[EXERCISE MATERIAL — start]

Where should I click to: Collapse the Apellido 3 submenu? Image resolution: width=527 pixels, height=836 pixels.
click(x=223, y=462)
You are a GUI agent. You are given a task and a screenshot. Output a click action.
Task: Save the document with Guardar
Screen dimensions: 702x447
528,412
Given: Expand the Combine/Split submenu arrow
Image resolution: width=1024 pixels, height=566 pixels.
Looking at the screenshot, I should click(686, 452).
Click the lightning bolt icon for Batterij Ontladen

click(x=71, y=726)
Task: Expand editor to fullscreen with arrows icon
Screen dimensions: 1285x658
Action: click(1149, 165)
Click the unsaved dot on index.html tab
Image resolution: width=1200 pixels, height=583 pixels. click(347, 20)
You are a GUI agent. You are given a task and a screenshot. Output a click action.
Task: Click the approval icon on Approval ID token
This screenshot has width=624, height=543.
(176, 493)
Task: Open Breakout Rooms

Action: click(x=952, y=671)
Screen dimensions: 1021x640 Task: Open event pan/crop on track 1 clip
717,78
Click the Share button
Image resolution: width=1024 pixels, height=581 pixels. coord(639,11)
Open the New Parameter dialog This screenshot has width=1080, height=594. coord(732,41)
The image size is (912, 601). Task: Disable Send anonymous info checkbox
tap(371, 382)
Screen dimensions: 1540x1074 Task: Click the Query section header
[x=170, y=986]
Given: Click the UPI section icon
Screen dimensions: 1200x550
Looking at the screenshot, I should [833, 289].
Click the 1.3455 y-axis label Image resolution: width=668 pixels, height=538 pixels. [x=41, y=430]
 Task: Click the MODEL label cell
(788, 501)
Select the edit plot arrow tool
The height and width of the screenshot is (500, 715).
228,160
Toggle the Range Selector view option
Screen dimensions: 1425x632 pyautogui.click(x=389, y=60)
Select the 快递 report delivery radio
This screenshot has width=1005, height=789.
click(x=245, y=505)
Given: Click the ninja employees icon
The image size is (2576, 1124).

[EXERCISE MATERIAL — finish]

The answer should consist only of the lines from the line containing "Screen dimensions: 1021x640" through the final line of the listing above, reproduced exactly.

Screen dimensions: 1021x640 Task: Open event pan/crop on track 1 clip
717,78
Click the Share button
Image resolution: width=1024 pixels, height=581 pixels. coord(639,11)
Open the New Parameter dialog This screenshot has width=1080, height=594. coord(732,41)
The image size is (912, 601). Task: Disable Send anonymous info checkbox
tap(371, 382)
Screen dimensions: 1540x1074 Task: Click the Query section header
[x=170, y=986]
Given: Click the UPI section icon
Screen dimensions: 1200x550
Looking at the screenshot, I should [833, 289].
Click the 1.3455 y-axis label Image resolution: width=668 pixels, height=538 pixels. [x=41, y=430]
 Task: Click the MODEL label cell
(788, 501)
Select the edit plot arrow tool
The height and width of the screenshot is (500, 715).
228,160
Toggle the Range Selector view option
Screen dimensions: 1425x632 pyautogui.click(x=389, y=60)
Select the 快递 report delivery radio
This screenshot has width=1005, height=789.
click(x=245, y=505)
Given: Click the ninja employees icon
The image size is (2576, 1124).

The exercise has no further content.